What is a Decision Tree?

A Decision Tree is a graphical repsentation in a form of a tree. The goal is to perdict an unknown variable using other known data inputs, the data will be split according to the set parameters in the model with the goal of finding the unknown variable

which you many find HERE


Intro: Excercise on creating a Decision Tree

In The following exercise we wil create Decision Tree using already existing data provided by R, we will be using MTCARS. We will attempt to find the number of cylinder each respective vehicle has using the known variables of horse-power (HP), engine displacement (disp), and weight (wt),


Section 1 - Creat a new data set: pcars,

We will be creating a new data set called pcars, were we will convert the row names into cloumns and name that variable cars. the code has been provided below.

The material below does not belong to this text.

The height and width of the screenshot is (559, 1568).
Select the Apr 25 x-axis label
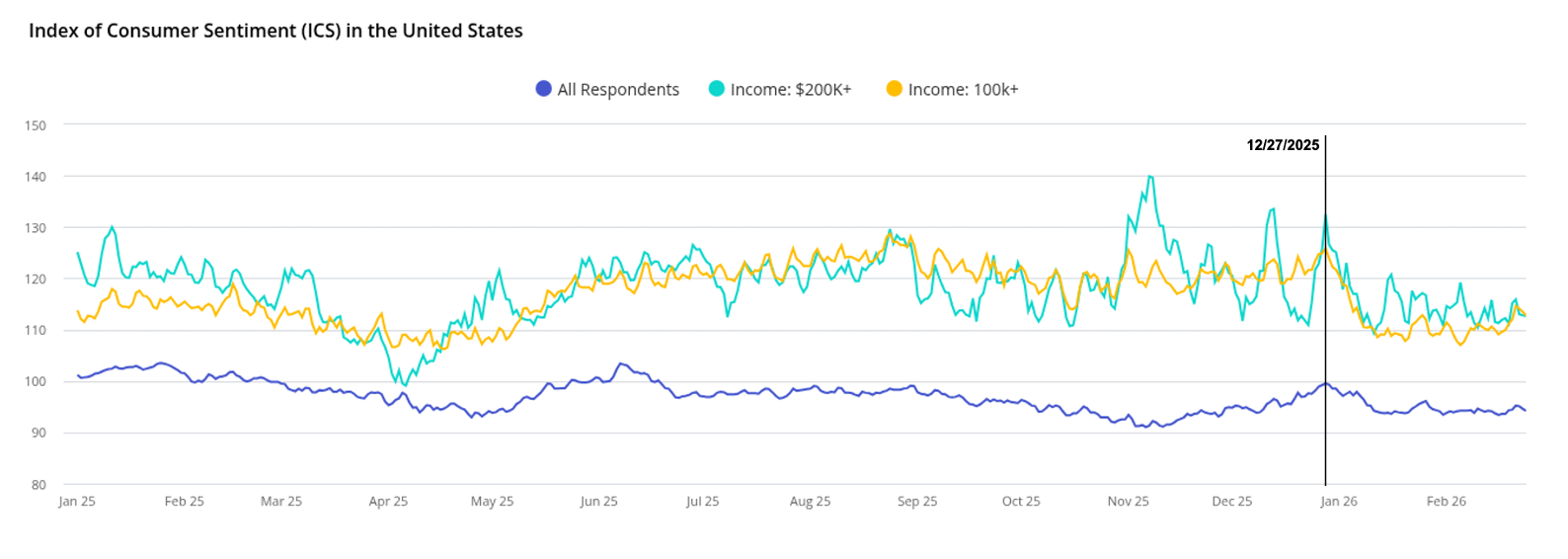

We will be using the HP, DiSP and WT of the car to determine the number of cylinders each respective car has.


Section 2 - Breaking down our data set

The data set has a total of 32 vehicles, we will create a training set pcars_training and call out 22 observations for training and 10 observations for testing.


Section 3 - Constructing the Decision Tree

Now we will use the rpart function, we are converting cyl into a factor because we are attempting to classify the size of the engine (4, 6 or 8 cylinder). We use cylinder as our predicted variable and hp, disp and *wt will be the variables that allow us to predict the cylinders. We use minsplit to split into the 3 category we have.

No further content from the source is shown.